## WHAT YOU WILL DO
Copy out the rows below word for word, omitting the pictures.

## DATASET CONTENT
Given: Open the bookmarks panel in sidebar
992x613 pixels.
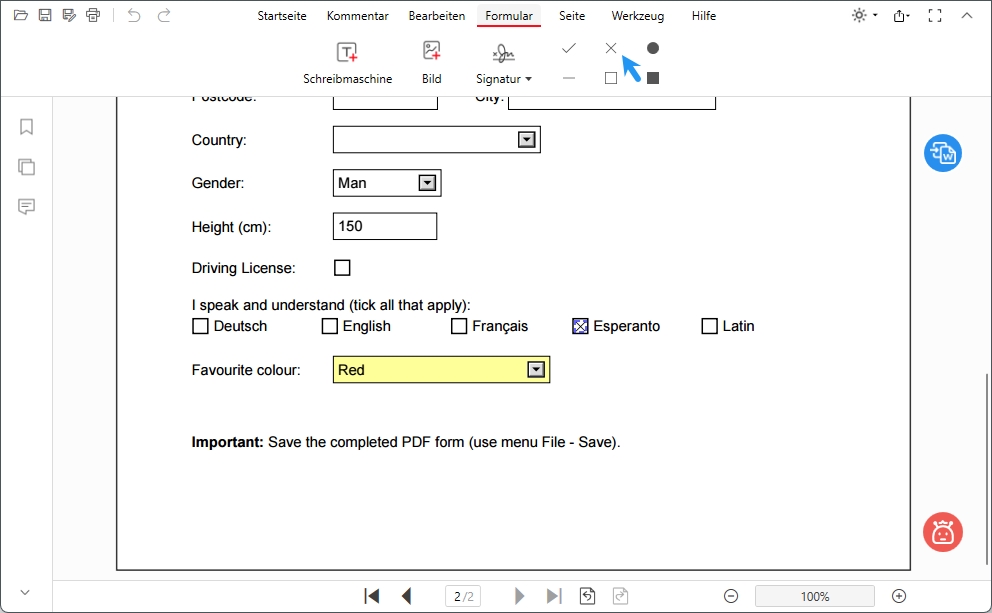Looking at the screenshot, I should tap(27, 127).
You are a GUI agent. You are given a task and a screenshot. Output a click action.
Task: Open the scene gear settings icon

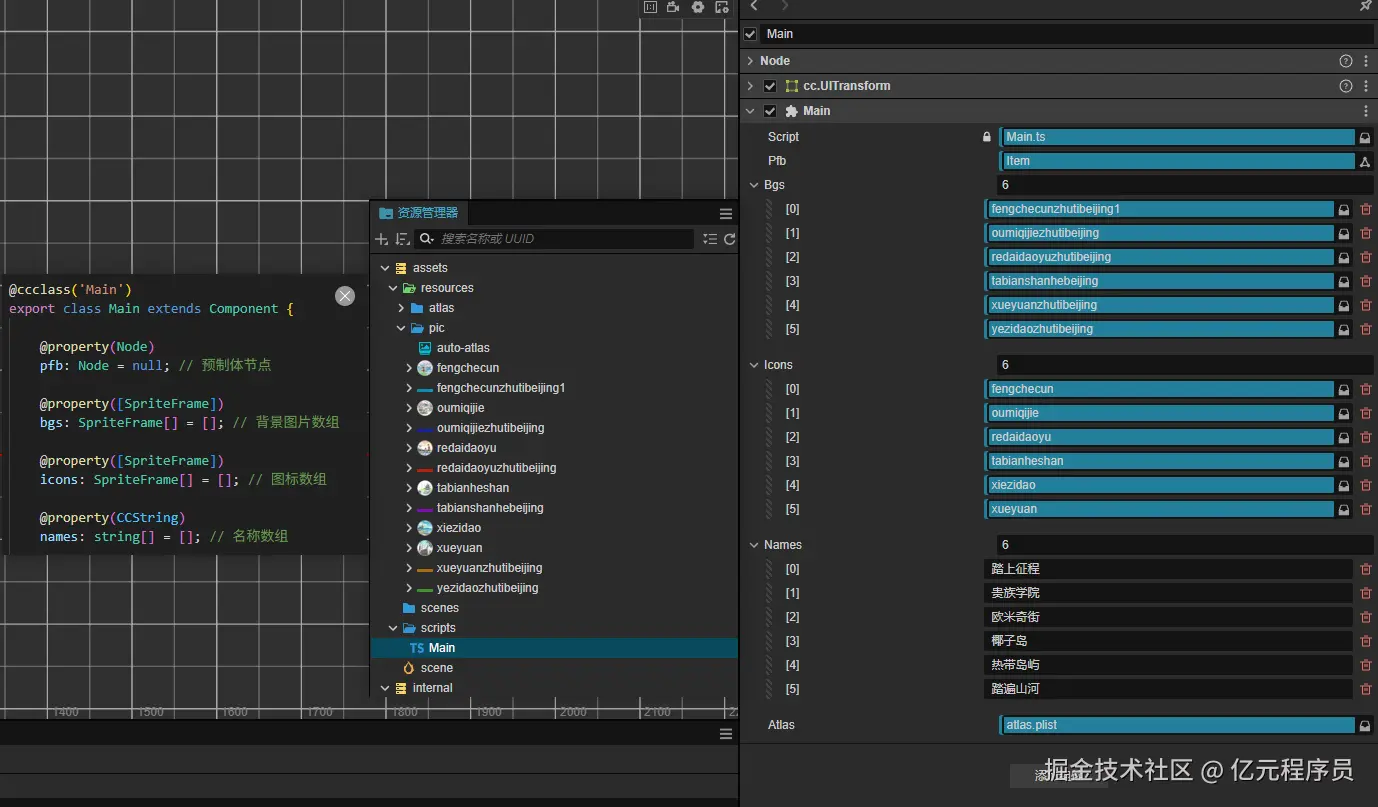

## WRITTEN ANSWER
Given: Open the bookmarks panel in sidebar
992x613 pixels.
Looking at the screenshot, I should tap(27, 127).
You are a GUI agent. You are given a task and a screenshot. Output a click action.
Task: Open the scene gear settings icon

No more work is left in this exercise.